Ma bella è poi la storia di questo Eden, nel conflitto tra Poveromo, località ai Ronchi, e la più mondana Forte dei Marmi. Al Poveromo vivevano Alberto Savinio (fratello di De Chirico) e il “vate” Piero Calamandrei (uno dei padri delle Repubblica). Perché al Poveromo c’erano ancora, almeno fino al dopo-guerra, dune pallidissime di sabbia fine e non vi era “caciara” balneare. Il Forte, grazie agli Agnelli e alla “Capannina”, era invece sosta di chi non disdegnava la mondanità e la ristorazione dagli “Ungheresi” (che servivano goulash). Tra costoro vi erano i maestri dell’arte italiana, da Carena a Soffici, da Francesco Messina a Migneco, da Carmassi a Gianni Dova, da Dazzi a Vacchi. Sulla sera molti si riunivano a casa del critico Russoli o del poeta Raffaele Carrieri (con Fausto M. Liberatore e Lorenzo D’Andrea), su verso Casoli di Camaiore. E alle “Silerchie”, sempre di Camaiore, regnava in villa Alberto Mondadori, editore.
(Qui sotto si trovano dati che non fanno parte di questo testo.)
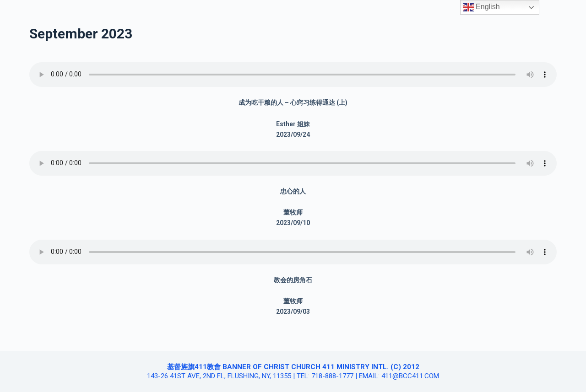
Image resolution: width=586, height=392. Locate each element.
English (481, 7)
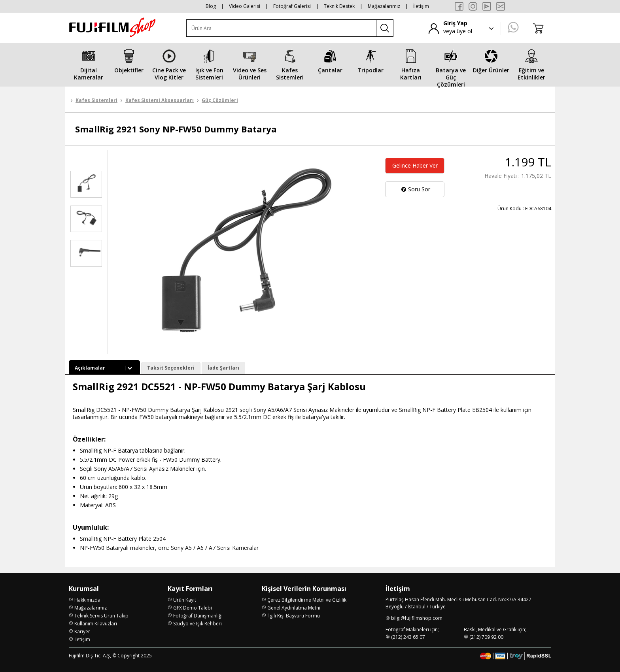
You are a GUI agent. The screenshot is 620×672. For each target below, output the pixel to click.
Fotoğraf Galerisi (292, 6)
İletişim (421, 6)
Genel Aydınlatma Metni (294, 608)
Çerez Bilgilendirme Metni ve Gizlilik (307, 600)
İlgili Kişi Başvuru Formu (293, 615)
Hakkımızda (87, 600)
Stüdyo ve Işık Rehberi (197, 623)
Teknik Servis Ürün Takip (101, 615)
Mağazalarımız (384, 6)
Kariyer (82, 631)
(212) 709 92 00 (486, 637)
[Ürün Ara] (282, 28)
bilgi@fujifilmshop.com (417, 618)
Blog (211, 6)
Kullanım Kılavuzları (96, 623)
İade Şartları (223, 368)
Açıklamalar (104, 368)
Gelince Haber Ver (415, 165)
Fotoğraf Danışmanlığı (198, 615)
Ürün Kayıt (185, 600)
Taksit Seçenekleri (171, 368)
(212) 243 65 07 (408, 637)
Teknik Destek (339, 6)
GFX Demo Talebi (193, 608)
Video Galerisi (244, 6)
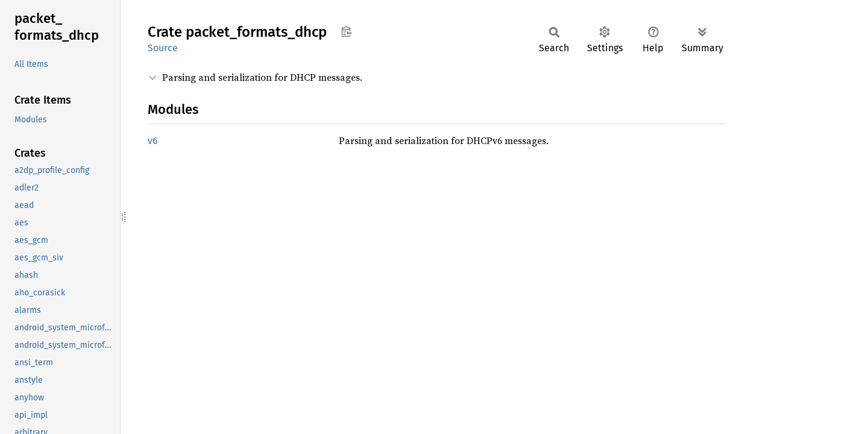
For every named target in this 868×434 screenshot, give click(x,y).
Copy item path (346, 31)
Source (163, 48)
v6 (153, 140)
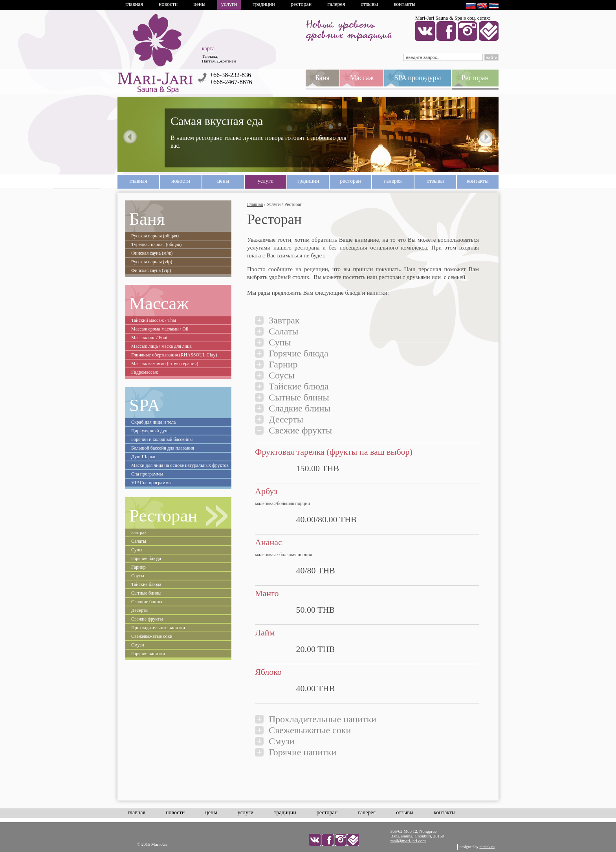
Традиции (264, 4)
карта (208, 48)
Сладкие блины (147, 602)
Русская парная (155, 236)
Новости (168, 4)
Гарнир (138, 567)
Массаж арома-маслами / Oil (160, 329)
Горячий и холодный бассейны (162, 439)
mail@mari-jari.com (408, 841)
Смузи (138, 645)
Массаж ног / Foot (149, 338)
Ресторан (301, 4)
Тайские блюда (146, 584)
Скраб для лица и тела (153, 422)
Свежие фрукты (147, 619)
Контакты (404, 4)
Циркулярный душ (150, 431)
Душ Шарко (143, 457)
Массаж (159, 303)
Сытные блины (146, 593)
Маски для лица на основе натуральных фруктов (180, 465)
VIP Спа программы (151, 483)
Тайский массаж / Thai (154, 320)
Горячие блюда (146, 558)
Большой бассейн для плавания (163, 448)
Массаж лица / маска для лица (161, 346)
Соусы (138, 576)
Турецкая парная (156, 244)
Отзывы (369, 4)
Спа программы (147, 474)
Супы (137, 550)
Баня (147, 219)
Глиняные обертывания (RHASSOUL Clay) (174, 355)
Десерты (140, 610)
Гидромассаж (145, 372)
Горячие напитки (148, 654)
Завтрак (139, 532)
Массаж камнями (165, 364)
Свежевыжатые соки (152, 636)
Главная (134, 4)
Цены (199, 4)
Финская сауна (152, 253)
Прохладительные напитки (158, 628)
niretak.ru (487, 846)
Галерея (336, 4)
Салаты (139, 541)
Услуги (229, 4)
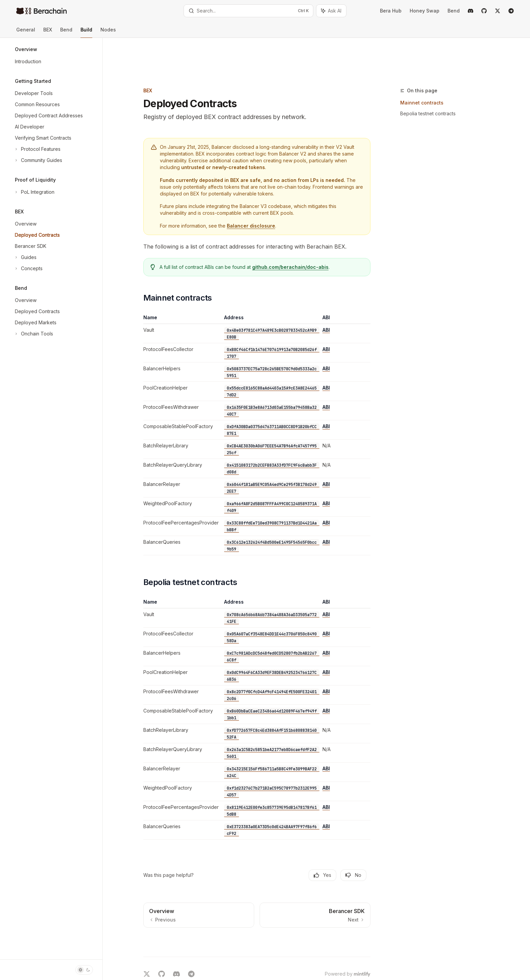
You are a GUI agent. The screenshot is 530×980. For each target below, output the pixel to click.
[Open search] (248, 11)
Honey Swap (425, 11)
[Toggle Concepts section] (28, 269)
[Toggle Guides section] (25, 257)
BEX (48, 32)
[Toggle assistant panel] (331, 11)
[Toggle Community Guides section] (38, 160)
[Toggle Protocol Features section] (37, 149)
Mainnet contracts (435, 67)
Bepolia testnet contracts (441, 78)
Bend (454, 11)
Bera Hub (390, 11)
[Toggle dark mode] (84, 970)
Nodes (108, 32)
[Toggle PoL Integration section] (34, 192)
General (25, 32)
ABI (339, 294)
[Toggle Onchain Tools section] (33, 334)
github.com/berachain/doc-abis (303, 232)
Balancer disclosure (263, 190)
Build (86, 32)
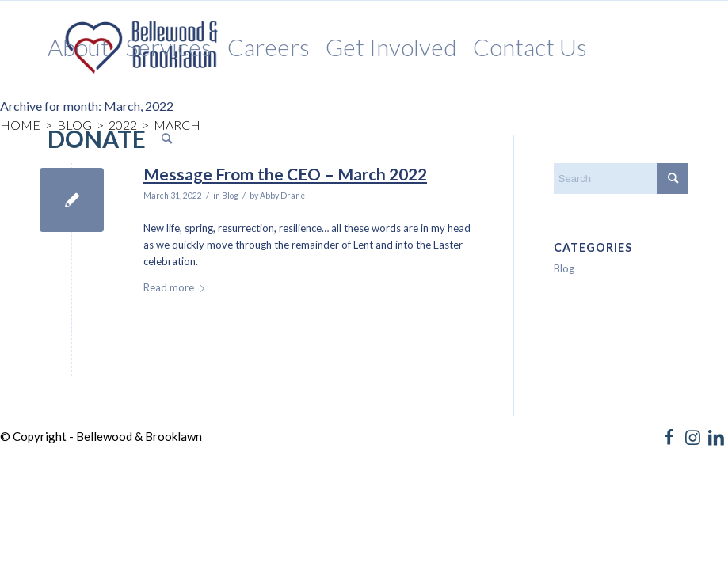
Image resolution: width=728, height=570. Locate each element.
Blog (230, 196)
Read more (177, 287)
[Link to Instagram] (692, 437)
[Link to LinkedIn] (716, 437)
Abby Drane (282, 196)
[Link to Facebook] (669, 437)
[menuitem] (78, 47)
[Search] (166, 139)
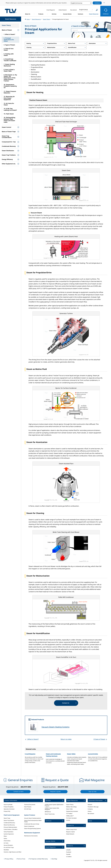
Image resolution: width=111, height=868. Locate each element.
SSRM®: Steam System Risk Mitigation (52, 809)
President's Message (93, 807)
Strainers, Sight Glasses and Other (13, 852)
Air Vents (6, 843)
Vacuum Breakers (8, 845)
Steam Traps (7, 818)
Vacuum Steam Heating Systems (56, 727)
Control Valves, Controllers (10, 829)
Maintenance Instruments (31, 836)
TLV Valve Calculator (71, 818)
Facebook (69, 852)
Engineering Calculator (72, 811)
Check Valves (7, 841)
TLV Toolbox (69, 813)
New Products (28, 807)
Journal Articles (93, 754)
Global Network (70, 834)
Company (90, 809)
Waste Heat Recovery (9, 825)
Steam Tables (71, 754)
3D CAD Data (28, 809)
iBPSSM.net (48, 812)
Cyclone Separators (9, 834)
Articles (68, 820)
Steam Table (69, 809)
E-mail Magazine (30, 754)
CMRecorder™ (70, 816)
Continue (97, 3)
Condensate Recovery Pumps (32, 824)
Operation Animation (9, 809)
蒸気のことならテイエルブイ (10, 11)
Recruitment (91, 813)
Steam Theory (70, 804)
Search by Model (8, 804)
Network (90, 804)
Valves (5, 838)
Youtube (68, 854)
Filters (5, 836)
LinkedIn (68, 850)
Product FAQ (7, 811)
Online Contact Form (71, 829)
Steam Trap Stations (9, 820)
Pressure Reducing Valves (10, 827)
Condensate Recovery (9, 823)
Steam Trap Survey (49, 814)
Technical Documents (30, 804)
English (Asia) (83, 9)
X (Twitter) (69, 857)
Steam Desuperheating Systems (32, 828)
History (89, 811)
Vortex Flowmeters (8, 832)
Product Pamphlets (8, 807)
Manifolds (6, 850)
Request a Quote (70, 832)
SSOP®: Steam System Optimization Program (54, 805)
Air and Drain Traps (9, 847)
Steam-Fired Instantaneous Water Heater (33, 821)
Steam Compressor (29, 826)
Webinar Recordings (71, 807)
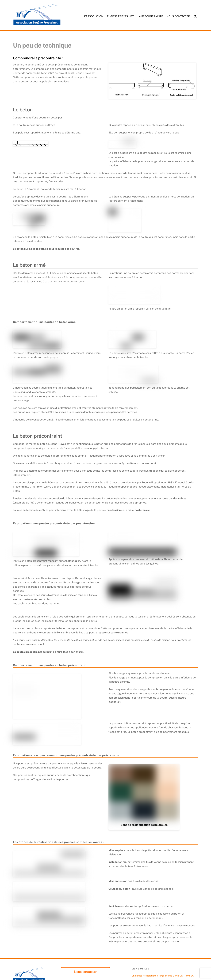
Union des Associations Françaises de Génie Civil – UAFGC (163, 975)
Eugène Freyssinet (120, 16)
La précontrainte (150, 16)
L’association (94, 16)
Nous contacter (178, 16)
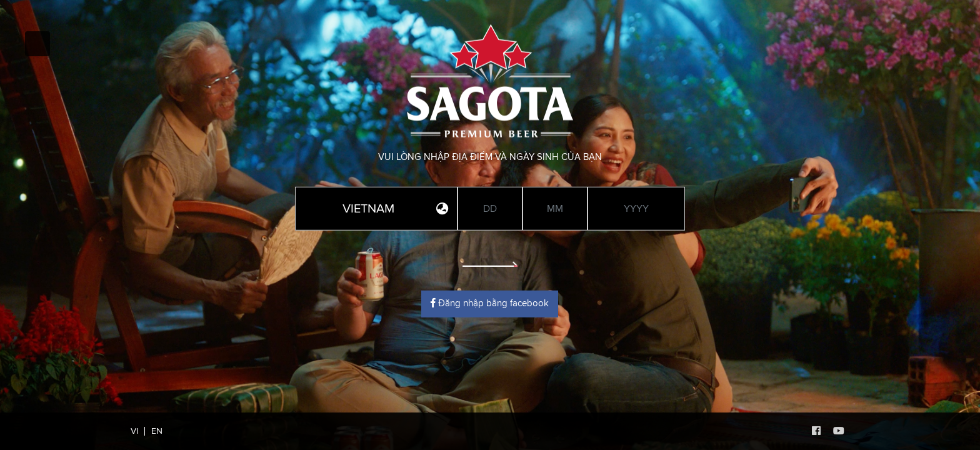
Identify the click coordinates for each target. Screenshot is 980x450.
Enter (490, 256)
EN (157, 431)
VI (134, 431)
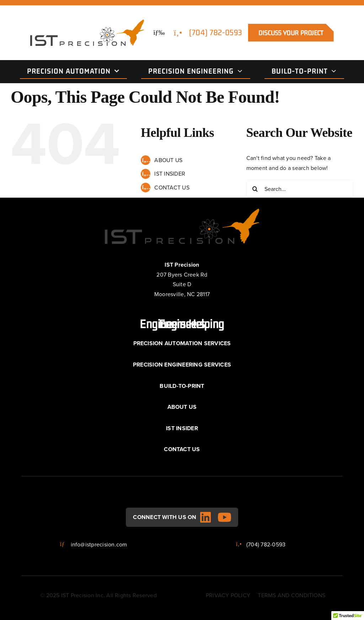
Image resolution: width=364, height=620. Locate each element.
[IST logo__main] (87, 22)
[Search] (255, 189)
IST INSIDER (170, 173)
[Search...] (300, 189)
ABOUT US (168, 160)
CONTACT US (172, 187)
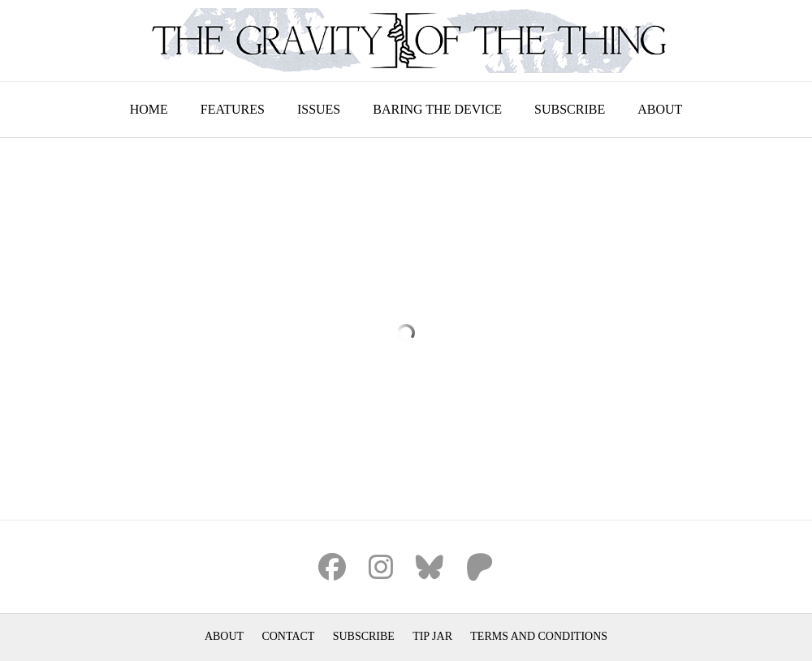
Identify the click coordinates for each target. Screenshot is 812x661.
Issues (318, 109)
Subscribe (569, 109)
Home (149, 109)
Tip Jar (432, 636)
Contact (287, 636)
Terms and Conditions (538, 636)
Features (232, 109)
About (659, 109)
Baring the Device (437, 109)
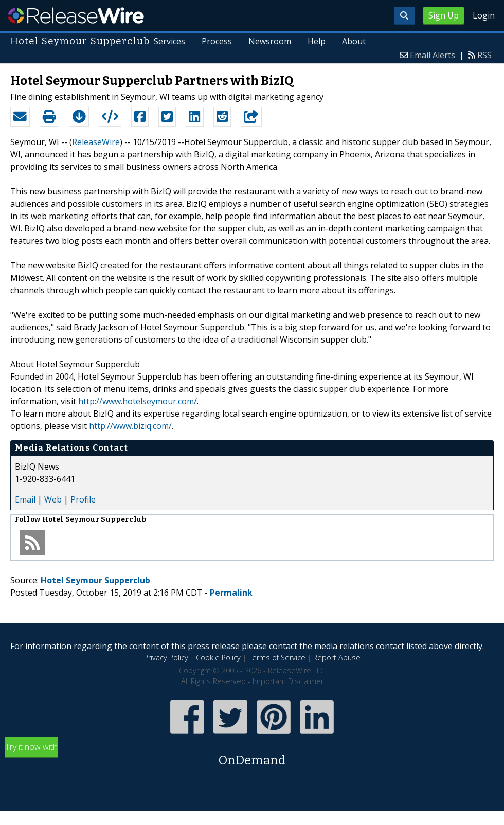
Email (25, 499)
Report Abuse (337, 657)
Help (316, 41)
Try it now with (252, 755)
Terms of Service (277, 657)
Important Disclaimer (288, 681)
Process (217, 41)
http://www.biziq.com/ (130, 426)
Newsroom (269, 41)
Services (169, 41)
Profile (83, 499)
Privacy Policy (166, 657)
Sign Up (443, 15)
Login (483, 15)
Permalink (231, 593)
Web (53, 499)
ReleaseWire (76, 15)
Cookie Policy (218, 657)
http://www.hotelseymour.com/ (137, 401)
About (354, 41)
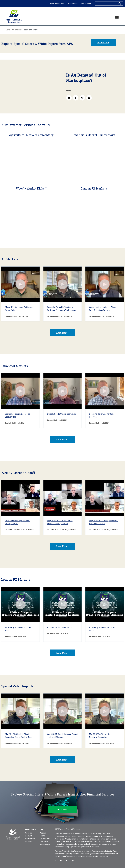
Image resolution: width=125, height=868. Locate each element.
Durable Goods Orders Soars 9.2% (61, 414)
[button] (69, 98)
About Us (29, 842)
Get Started (103, 42)
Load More (62, 333)
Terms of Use (45, 845)
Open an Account (57, 3)
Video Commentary (30, 30)
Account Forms (43, 834)
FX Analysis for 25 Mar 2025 (59, 627)
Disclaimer (44, 842)
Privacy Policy (45, 839)
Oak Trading (86, 3)
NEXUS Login (73, 3)
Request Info (30, 839)
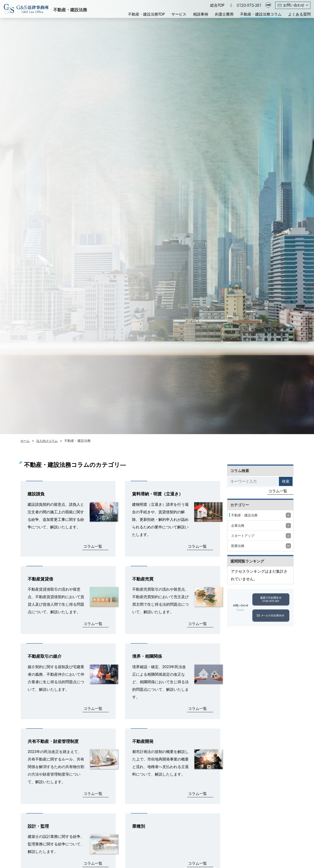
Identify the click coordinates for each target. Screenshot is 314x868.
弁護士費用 (224, 14)
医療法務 (261, 546)
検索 (286, 482)
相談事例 (201, 14)
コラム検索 (240, 471)
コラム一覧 (93, 547)
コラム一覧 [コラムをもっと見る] (278, 491)
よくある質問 (299, 14)
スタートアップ (261, 535)
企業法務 (261, 525)
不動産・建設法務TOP (146, 14)
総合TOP (217, 5)
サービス (179, 14)
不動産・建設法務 (261, 515)
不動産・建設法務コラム (260, 14)
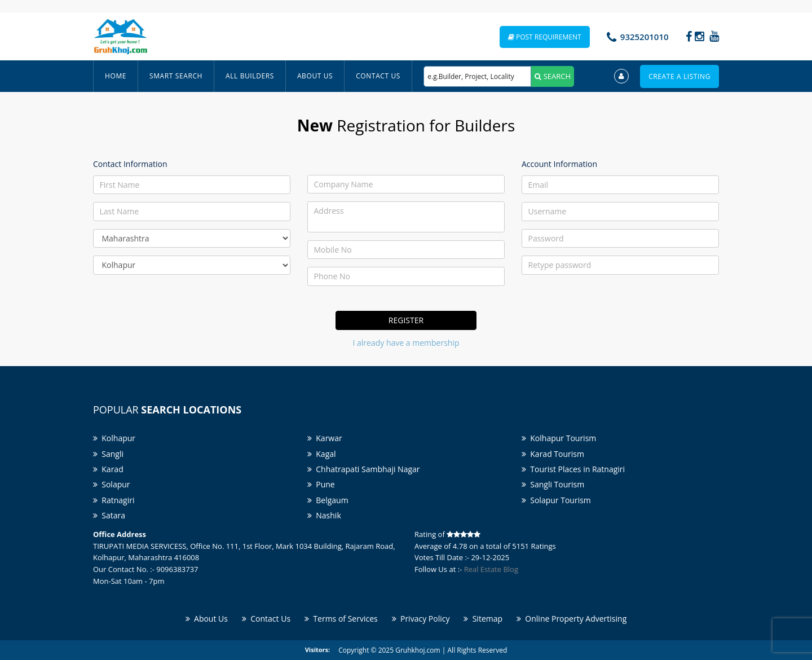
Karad (108, 469)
Con a corte Guttuso e Piovene, Rèpaci e De Benedetti (che in questa villa morì).

La celebre  "Capannina" di Franceschi  a Forte dei Marmi
La celebre “Capannina” di Franceschi a Forte dei Marmi

Di oggi che dire? Un po’ di cenacolo lo fanno ancora, tra Pietrasanta e Camaiore, scultori come Finotti e Park e Ciulla. Pittori come Theimer e Tongiani e Lino Mannocci. Ma ciò che sta sotto a loro, la riviera, ormai è solo un gigantesco luna-park dove molti si industriano a spremere e spremere e nulla rimane più agli odori, ai sapori, ai “nostri volti silvani”. Ermione non si bagna più alle piogge nel pineto. Divora spaghetti allo scoglio pre-cotti e subito ritorna a casa, facendosi tre ore di ingorgo sulla “Firenze-Mare” (che fece costruire il gerarca Pavolini per raggiungere celermente l’amata Doris Durante, regina del cinema fascista).